(Dataset entries)
--------------------------------

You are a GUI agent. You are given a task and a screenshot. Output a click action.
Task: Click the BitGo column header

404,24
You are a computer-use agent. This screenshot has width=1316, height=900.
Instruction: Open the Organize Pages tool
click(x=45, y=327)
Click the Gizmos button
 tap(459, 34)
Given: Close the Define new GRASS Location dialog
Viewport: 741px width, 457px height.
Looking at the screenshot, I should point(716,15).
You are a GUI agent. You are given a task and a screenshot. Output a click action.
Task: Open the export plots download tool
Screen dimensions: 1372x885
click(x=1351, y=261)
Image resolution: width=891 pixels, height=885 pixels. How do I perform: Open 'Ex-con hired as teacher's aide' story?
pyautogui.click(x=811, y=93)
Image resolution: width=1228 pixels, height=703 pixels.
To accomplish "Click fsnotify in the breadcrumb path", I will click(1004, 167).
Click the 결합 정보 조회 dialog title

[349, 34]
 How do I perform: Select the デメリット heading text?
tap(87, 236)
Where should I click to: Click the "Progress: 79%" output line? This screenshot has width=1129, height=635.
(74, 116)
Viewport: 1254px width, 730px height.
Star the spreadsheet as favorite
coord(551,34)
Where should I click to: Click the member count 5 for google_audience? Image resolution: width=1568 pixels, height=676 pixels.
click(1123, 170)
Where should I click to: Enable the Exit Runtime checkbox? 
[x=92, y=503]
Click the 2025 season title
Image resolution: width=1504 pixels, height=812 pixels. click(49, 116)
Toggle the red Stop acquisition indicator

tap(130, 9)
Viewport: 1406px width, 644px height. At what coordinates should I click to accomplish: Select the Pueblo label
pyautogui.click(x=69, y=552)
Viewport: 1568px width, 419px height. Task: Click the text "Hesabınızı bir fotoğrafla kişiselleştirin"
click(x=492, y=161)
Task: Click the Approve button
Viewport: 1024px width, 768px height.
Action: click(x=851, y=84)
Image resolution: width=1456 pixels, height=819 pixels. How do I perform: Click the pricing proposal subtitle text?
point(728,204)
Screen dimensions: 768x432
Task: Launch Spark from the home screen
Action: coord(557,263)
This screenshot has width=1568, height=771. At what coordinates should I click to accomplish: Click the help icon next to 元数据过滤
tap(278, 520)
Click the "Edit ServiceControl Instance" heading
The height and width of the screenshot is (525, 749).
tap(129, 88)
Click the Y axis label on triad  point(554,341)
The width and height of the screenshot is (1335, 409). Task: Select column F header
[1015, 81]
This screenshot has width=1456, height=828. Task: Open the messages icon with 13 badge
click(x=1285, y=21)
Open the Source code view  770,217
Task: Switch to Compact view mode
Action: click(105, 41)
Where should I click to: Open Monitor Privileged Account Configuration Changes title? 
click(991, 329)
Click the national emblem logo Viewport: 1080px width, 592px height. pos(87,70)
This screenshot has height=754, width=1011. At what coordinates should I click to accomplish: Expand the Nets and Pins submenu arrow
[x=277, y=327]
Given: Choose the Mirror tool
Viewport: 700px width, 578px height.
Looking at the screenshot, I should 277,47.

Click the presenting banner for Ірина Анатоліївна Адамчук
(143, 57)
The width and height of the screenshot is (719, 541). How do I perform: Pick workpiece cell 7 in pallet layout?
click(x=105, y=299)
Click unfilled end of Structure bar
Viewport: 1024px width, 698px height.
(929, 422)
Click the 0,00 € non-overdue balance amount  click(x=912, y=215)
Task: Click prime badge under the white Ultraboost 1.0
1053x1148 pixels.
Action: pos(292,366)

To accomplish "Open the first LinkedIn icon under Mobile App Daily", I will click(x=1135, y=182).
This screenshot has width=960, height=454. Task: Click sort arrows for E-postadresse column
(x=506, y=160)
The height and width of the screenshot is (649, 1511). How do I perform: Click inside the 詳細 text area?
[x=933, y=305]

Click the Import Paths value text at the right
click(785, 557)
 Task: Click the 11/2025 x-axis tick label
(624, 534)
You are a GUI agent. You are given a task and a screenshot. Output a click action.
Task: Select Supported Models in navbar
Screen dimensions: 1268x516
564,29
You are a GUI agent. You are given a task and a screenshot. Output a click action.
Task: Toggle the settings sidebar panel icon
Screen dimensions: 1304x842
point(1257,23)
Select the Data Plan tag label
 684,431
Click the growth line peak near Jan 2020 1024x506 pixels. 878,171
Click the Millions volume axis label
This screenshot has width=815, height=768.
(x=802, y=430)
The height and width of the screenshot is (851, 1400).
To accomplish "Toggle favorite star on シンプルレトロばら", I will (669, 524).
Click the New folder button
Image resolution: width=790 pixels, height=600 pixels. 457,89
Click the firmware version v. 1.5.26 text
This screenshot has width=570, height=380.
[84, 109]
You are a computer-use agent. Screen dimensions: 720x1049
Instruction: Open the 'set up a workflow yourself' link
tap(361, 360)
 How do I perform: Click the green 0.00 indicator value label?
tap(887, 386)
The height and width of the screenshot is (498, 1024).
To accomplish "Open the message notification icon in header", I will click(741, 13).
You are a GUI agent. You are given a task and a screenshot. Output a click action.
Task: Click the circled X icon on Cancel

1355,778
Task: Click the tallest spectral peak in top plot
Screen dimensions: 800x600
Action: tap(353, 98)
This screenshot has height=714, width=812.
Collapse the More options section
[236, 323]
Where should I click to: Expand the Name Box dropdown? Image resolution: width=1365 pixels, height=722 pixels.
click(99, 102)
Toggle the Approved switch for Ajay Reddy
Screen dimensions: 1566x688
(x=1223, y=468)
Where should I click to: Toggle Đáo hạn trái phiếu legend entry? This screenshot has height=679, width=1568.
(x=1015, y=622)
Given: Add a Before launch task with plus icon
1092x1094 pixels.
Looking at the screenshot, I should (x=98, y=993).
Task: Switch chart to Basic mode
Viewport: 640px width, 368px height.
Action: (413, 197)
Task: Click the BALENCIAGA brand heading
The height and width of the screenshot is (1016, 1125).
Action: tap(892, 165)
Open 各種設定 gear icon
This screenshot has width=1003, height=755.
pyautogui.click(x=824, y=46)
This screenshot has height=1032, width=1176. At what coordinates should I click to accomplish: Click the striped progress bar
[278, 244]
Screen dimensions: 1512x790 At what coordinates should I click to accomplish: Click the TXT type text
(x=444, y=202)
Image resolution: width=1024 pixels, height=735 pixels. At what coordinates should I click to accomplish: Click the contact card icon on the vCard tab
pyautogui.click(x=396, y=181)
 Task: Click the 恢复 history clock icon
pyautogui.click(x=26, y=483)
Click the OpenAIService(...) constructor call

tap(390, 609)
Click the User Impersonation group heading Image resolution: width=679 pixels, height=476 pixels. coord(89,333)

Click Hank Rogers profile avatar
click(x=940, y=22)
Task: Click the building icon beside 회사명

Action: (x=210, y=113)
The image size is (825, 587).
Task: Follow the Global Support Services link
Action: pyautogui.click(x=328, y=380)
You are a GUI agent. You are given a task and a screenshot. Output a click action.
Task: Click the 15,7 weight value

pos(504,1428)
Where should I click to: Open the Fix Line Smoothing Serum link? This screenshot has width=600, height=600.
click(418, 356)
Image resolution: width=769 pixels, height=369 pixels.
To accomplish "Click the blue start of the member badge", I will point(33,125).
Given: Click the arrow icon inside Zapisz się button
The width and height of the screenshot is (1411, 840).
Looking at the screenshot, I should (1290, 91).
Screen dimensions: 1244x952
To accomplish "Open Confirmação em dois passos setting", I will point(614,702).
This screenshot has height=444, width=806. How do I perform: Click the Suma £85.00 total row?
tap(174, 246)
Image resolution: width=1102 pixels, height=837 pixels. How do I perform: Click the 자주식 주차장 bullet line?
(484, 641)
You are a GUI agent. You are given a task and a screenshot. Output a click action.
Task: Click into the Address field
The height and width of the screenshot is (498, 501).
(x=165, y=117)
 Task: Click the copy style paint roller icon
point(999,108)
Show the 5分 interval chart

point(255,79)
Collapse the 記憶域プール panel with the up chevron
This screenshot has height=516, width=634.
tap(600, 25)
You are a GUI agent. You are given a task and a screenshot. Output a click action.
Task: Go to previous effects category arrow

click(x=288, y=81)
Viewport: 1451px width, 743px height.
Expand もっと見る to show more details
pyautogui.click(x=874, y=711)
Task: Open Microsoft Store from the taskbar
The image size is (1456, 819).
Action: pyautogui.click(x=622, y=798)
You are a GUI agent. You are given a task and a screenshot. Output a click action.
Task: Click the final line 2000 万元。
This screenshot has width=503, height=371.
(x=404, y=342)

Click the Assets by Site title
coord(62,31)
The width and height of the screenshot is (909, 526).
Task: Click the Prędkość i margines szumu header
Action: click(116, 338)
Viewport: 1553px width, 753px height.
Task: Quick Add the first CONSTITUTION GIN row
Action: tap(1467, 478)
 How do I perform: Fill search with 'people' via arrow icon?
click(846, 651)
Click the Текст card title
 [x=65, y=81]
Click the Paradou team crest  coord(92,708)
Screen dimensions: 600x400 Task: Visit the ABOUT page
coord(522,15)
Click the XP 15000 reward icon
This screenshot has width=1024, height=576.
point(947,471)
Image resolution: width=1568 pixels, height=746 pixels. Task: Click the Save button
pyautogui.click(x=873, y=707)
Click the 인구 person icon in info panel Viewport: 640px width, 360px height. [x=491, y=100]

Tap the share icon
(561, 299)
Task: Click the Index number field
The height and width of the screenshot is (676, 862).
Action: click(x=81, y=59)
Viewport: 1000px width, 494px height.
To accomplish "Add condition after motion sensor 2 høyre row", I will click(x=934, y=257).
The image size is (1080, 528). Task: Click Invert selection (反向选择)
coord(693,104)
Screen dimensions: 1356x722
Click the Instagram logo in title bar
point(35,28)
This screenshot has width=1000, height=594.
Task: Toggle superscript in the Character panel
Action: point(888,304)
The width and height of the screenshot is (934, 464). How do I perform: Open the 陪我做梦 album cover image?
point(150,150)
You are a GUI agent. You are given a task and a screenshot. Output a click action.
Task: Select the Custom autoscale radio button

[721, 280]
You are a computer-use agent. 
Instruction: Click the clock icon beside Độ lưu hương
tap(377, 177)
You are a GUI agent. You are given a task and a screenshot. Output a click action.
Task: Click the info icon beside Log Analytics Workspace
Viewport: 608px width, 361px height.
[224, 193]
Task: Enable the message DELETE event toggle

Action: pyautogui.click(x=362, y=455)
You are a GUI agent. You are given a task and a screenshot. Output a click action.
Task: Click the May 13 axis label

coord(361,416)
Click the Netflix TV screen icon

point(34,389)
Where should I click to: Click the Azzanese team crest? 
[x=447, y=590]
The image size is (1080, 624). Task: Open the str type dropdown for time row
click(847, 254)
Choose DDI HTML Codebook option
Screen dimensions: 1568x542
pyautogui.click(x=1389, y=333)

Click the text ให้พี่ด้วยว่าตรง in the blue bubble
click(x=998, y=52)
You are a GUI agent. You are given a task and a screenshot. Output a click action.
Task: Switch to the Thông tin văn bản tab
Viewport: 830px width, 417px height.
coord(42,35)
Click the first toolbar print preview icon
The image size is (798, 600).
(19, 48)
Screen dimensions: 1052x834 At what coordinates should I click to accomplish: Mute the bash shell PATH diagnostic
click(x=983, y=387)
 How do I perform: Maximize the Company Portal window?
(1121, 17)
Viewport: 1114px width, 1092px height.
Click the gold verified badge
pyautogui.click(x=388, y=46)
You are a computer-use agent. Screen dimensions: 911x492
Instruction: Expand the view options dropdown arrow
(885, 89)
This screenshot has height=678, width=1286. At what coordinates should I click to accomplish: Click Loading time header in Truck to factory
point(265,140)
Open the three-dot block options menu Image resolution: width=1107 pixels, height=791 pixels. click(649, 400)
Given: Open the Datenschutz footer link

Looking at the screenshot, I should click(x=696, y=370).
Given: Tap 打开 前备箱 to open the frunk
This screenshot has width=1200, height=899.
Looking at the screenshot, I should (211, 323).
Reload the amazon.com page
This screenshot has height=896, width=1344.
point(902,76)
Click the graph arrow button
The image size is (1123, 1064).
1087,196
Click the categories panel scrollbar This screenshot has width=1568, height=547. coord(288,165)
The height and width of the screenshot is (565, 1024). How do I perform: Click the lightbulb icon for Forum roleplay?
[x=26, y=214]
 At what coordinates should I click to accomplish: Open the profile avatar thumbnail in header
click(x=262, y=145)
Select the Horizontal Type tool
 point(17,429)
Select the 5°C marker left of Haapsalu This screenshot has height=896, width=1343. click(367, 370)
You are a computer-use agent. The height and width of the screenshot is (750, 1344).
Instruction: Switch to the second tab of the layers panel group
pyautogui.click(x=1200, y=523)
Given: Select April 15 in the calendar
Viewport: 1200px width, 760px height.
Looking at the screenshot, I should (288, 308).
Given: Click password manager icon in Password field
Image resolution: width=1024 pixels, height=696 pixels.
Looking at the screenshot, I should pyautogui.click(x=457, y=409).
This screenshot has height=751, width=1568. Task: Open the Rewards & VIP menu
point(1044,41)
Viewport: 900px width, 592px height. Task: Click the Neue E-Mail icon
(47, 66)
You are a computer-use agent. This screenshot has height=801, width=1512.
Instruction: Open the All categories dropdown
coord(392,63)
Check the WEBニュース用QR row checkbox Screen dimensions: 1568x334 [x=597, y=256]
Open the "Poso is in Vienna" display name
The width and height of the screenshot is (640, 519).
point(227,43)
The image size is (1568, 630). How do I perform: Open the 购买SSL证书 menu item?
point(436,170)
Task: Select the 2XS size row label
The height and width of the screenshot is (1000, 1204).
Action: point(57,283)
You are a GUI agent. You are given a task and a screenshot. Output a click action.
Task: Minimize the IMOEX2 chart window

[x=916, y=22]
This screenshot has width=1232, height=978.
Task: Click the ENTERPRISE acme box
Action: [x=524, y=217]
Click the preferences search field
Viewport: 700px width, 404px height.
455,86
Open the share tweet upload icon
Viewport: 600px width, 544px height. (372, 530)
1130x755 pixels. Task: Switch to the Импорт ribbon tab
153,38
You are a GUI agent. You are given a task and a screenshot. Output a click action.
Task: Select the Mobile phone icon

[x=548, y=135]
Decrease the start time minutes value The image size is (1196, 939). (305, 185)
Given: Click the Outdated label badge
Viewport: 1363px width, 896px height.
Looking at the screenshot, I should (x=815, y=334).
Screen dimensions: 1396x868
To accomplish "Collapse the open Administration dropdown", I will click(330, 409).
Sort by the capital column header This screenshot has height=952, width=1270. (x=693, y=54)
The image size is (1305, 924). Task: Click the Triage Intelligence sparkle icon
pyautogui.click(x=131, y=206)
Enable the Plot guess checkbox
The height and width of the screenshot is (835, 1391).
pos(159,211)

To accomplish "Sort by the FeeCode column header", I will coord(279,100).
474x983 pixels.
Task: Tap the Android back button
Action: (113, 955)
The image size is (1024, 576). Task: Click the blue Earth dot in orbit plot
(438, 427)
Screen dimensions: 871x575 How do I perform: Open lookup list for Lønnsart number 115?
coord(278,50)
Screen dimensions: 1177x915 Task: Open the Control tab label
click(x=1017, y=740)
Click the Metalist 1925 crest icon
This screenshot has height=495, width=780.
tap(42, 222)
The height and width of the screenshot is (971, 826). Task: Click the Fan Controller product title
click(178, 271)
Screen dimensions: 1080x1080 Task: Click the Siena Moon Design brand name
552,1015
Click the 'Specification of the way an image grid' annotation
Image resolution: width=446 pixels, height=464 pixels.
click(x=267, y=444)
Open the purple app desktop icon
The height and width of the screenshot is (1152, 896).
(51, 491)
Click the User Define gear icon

--------------------------------

• YOUR INSTRUCTIONS: Scan the records above and show every line in which the word "Choose" occurs.

• SOLUTION FOR THIS PROBLEM:
Given: Choose the Mirror tool
Choose DDI HTML Codebook option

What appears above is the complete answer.